Pour les auteurs issus d’une situation coloniale vécue comme traumatique, ou du moins comme une source d’inégalité entre dominants et dominés, dans une période où le français fut une langue imposée par le colonisateur et non choisie, il y a donc souvent à l’intérieur du texte une situation conflictuelle[15]. Parmi les autres auteurs, non issus de la situation coloniale, mais dont le choix du français en tant que langue d’expression scripturale est libre[16] sans être la langue officielle de leur pays d’origine (Jouanny), la condition des auteurs franco-russes est tout à fait exceptionnelle[17]. Elle s’inscrit dans une situation où le choix, bien que libre et  d’origine sociale, s’insère dans une longue tradition littéraire, historique et culturelle : la tradition franco-russe.

 Notes


[1] Sur les relations de Pouchkine et Volkonskaïa, cf. Terebenina : 1975, II : 136-145.

[2] Une fin et Un incendie en mer.

[3] Toutefois, ce modèle est loin d’être préconisé par tous, ni même admiré. En effet, la présence de deux camps se distingue. D’une part, celui des admirateurs de l’Occident et de l’autre, celui des slavophiles.

[4] Aussi orthographié : Chikhachev.

[5] Pour une superbe analyse du roman, cf. Morard : 2008.

[6] « Pour collection intime… », «Vous etes prié d’assister a l’enterrement du Cubisme… », « Chante ma vie », « Fondrerie », « Manifeste Antijoline », « Sentier etroit » et « Metamorphose mecaniques ».

[7] Citons cependant la thèse d’Alain Tessel.

[8] Les tropismes sont des « mouvements indéfinissables, qui glissent très rapidement aux limites de notre conscience ; ils sont à l’origine de nos gestes, de nos paroles, des sentiments que nous manifestons, que nous croyons éprouver […] » (Sarraute : p. 1553).

[9] S. de Vajay, « Mathilde, Reine de France inconnue », dans Journal des Savants, Oct-déc. 1971, pp. 241-260.

[10] De ce mariage est issue toute une lignée des rois de France. Ibidem.

[11] Makine dans Le testament français, citant José Maria de Heredia va jusqu’à parler de « tournoi sans haine » pour décrire les terribles guerres napoléoniennes de 1812. A. Makine, Le Testament français, Paris, Mercure de France, 1995, p. 48-49.

[12] Pierre Belain d’Esnambuc installe à son arrivée le 15 septembre 1635 la première colonie à Saint-Pierre pour le compte de la couronne de France et de la Compagnie des Îles de l’Amérique. La Martinique est ainsi devenue française et l’est toujours (exception faite pour plusieurs périodes où elle fut sous domination anglaise) de même que la Guadeloupe. Cf. M. Leiris, Contacts de civilisation en Martinique et en Guadeloupe, Paris, Gallimard, 1987.

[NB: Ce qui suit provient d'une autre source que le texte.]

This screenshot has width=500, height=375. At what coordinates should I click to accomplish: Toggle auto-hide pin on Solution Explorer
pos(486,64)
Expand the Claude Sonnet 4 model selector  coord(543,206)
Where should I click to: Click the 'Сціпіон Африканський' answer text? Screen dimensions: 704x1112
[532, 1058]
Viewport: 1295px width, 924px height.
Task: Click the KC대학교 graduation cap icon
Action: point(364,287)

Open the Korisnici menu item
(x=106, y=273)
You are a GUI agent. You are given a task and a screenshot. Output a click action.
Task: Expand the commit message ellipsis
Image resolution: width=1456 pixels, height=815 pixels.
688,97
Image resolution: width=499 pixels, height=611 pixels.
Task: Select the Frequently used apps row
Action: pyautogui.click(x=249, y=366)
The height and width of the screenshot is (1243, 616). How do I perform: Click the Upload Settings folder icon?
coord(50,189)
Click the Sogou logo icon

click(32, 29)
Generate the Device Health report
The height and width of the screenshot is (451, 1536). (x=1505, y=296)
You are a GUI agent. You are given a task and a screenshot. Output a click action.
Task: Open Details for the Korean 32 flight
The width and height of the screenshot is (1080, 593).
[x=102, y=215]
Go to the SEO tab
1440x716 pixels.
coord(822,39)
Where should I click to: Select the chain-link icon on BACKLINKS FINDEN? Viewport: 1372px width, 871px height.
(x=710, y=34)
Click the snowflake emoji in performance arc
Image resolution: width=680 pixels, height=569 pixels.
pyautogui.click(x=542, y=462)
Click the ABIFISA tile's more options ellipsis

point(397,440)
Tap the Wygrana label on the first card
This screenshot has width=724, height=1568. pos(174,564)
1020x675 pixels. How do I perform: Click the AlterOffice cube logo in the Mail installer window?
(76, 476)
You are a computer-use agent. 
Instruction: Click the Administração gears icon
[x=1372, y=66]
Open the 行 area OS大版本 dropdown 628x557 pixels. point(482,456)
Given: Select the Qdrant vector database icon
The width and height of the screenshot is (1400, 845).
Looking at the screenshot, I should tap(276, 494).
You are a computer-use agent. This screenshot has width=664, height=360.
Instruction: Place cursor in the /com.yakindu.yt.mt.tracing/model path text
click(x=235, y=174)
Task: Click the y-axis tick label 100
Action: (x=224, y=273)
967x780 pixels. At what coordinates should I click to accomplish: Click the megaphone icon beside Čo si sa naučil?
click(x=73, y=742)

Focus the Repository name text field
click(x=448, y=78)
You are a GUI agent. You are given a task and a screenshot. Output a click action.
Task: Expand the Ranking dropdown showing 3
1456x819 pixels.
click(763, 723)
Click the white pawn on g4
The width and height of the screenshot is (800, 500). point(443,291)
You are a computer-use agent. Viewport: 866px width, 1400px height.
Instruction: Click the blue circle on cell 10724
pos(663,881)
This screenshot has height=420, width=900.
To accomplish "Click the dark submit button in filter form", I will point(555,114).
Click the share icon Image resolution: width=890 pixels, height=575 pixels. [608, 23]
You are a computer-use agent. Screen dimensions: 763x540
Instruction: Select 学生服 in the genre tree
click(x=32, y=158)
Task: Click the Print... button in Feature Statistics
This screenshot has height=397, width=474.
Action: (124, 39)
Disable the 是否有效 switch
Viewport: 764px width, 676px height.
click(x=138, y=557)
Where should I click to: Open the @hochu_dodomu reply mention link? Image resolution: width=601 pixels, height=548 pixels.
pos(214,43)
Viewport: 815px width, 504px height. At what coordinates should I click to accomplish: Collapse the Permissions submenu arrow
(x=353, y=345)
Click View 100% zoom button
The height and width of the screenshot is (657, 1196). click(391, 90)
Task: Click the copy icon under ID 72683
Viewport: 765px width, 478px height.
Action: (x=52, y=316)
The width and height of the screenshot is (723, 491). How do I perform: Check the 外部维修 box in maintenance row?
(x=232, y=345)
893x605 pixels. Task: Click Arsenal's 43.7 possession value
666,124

[13] Dans ses entretiens et essais, Chamoiseau insiste constamment sur le passé de l’île comme moteur de son écriture, mais aussi sur la dépersonnalisation entraînée par la départementalisation [Le 19 mars 1946, l’Assemblée nationale française adopte la loi dite d’assimilation, transformant la Martinique, La Guyane et la Guadeloupe en départements français. Ainsi, deviennent-elles des départements d’outre-mer (DOM)] qui « stérilis[e] » les habitants qui désirent « se blanchir » et souffrent de « complexes divers ». Cf. P. Chamoiseau, p. 286.

[14] Par exemple, Romain Gary, Henri Troyat, Andreï Makine font amplement l’éloge de la langue française.

[15] Assia Djebar, auteur algérien d’expression française désigne le français comme sa langue marâtre. Cf. Djebar, p. 240. Cf. aussi A. Khatibi et F. Fanon.

[16] On pourrait aussi parler de Becket, Cioran, Kundera…

[17] À ce sujet, Jouanny précise bien : « Dans bien des cas, qu’il serait vain de continuer à énumérer, le choix, momentané ou définitif, de la langue française comme langue d’expression littéraire, ne saurait donc être considéré comme résultant exclusivement d’une libre décision, qui engagerait la seule personne de l’écrivain. Qu’il s’agisse pour lui de suivre un mode de vie bourgeois, répondant à un certain conformisme intellectuel, qu’il s’agisse pour un misérable exilé de saisir la branche de salut qui lui permettra de surnager et d’échapper à sa solitude, ou encore de s’insérer dans une situation historique ou familiale, voire dans un environnement quotidien, l’individu est tributaire de l’Histoire et de son histoire », op. cit., p. 35.